Strip Apostrophes from URL - php

[EDIT] I am placing the comment I entered near the bottom of this post to, hopefully avoid further down votes.
This was a pretty basic question stemming from my misunderstanding of what exactly $_REQUEST is. My understanding was that it was an index that referenced $_POST and $_GET (and $_COOKIE). However, I found that $_REQUEST is, itself, an array, so I simply changed the variables in $_REQUEST. Not an optimal solution, but a solution, nonetheless. It has the added advantage that the $_GET variables, with the apostrophes still there, are available. Perhaps not the best practice, but please note before you down vote that I have very little control over this data - coming in from one API and going out to another.
I have an API currently in use. We have a problem with some customers sending apostrophes in the URL. My question is how best to strip the apostrophes within the URL array. Perhaps using array_walk or something similar?
So that $_REQUEST[Customer] == "O'Henry's"
Becomes $_REQUEST[Customer] == "OHenrys"
EDIT: Judging from some of the answers here, I believe I need to explain a little better. This is an API that is already written and is the preliminary interface for another AS400 API. I have nothing to do with building the URL. I am receiving it. All I am concerned about is removing the apostrophes, without changing any other code. So the best way is to go through the array. In the body of the code, the variable references are all using $_REQUEST[]. I COULD go in and change those to $_GET[] if absolutely necessary but would rather avoid that.
This Works
foreach($_REQUEST as $idx => $val)
{
$_REQUEST[$idx] = str_replace("'" , '' , $val);
}
However, I am a little leery of using $_REQUEST in that manner. Does anyone see a problem with that. (Replacing $_REQUEST with $_GET does not work)

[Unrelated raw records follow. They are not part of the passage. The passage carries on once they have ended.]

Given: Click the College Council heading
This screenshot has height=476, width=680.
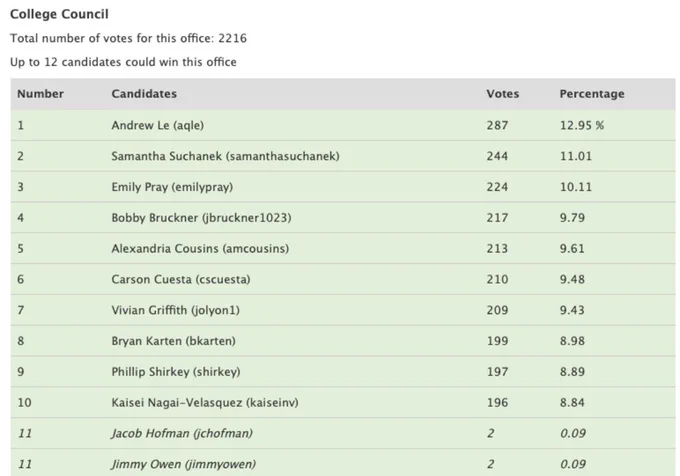Looking at the screenshot, I should pyautogui.click(x=59, y=14).
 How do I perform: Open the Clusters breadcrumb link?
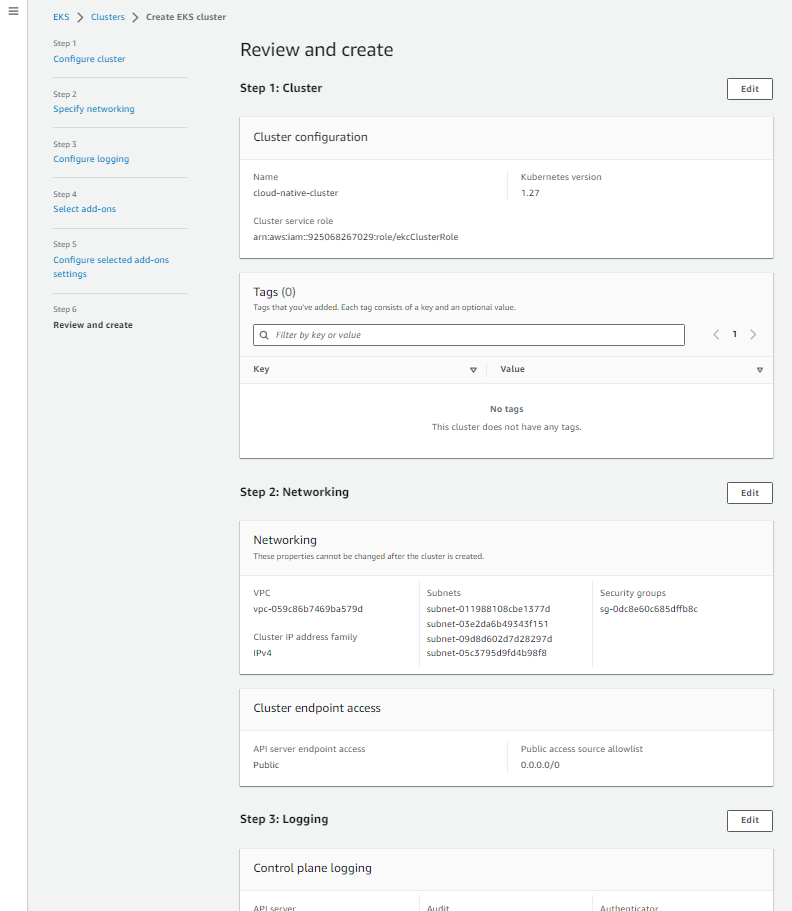[108, 16]
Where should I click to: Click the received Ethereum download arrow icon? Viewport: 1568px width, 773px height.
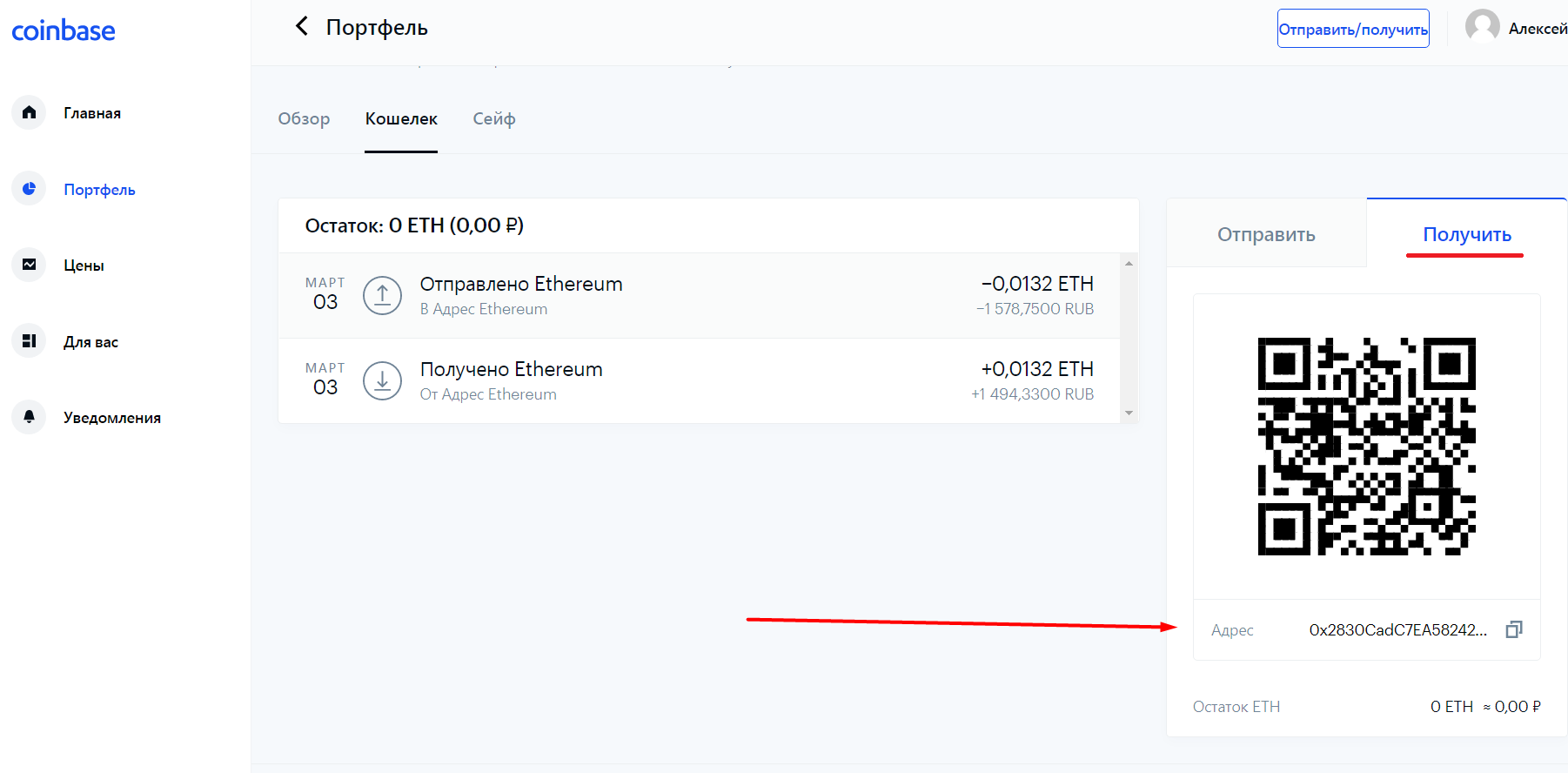(382, 381)
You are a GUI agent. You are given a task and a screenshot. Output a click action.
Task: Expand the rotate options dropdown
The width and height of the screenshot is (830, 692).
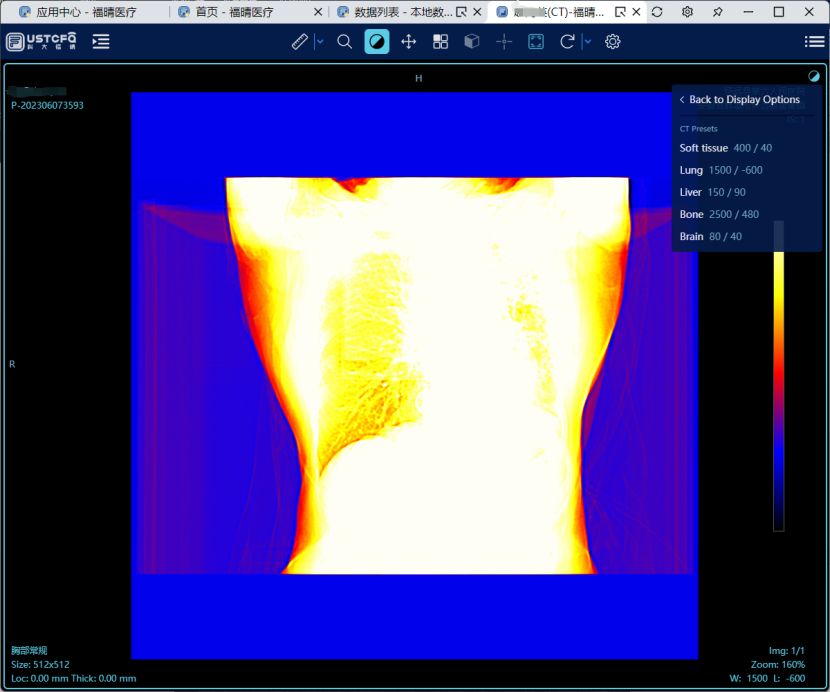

For some use cases, it might make sense to store a "clean" or "pretty" version of the name. In that case, you may want to standardize to a case and have a whitelist of characters rather than a blacklist consisting of just single quotes. Use a regex to enforce this, perhaps similar to this one:
preg_replace("/[^[:alnum:][:space:]]/u", '', $string);
If you do that, consider if it is necessary to differentiate between different customers named O'Henrys, O'Henry's, OHenrys, O'henry's, and so on. Make sure your constraints are enforced by the app and the database.
The array_walk_recursive function is a reasonable way to hit every item in an array:
function sanitize(&$item, $key)
{
if (is_string($item)) {
// apply whitelist constraints
}
}
array_walk_recursive($array, 'sanitize');
It's hard to tell without more context, but it seems possible you may be asking the wrong question / solving the wrong problem.
Remember that you can almost always escape "special" characters and render them a non-issue.
In an HTML context where a single quote might cause problems (such as an attribute value denoted by single quotes), escape for HTML using htmlspecialchars or a library-specific alternative:
<?php
// some stuff
$name = "O'Henry's";
?><a data-customer='<?=htmlspecialchars($name, ENT_QUOTES|ENT_HTML5);?>'>whatever</a><?php
// continue
For JavaScript, encode using json_encode:
<?php
// some stuff
$name = "O'Henry's";
?><script>
var a = <?=json_encode($name);?>
alert(a); // O'Henry's
</script>
For SQL, use PDO and a prepared statement:
$dbh = new PDO('mysql:host=localhost;dbname=whatever', $user, $pass);
$name = "O'Henry's";
$stmt = $dbh->prepare("INSERT INTO REGISTRY (name) VALUES (:name)");
$stmt->bindParam(':name', $name);
$stmt->execute();
For use in a URL query string, use urlencode:
<?php
// some stuff
$name = "O'Henry's";
?>whatever<?php
// continue
For use in a URL query path use rawurlencode:
<?php
// some stuff
$name = "O'Henry's";
?>whatever<?php
// continue
Libraries and frameworks will provide additional ways to escape things in those and other contexts.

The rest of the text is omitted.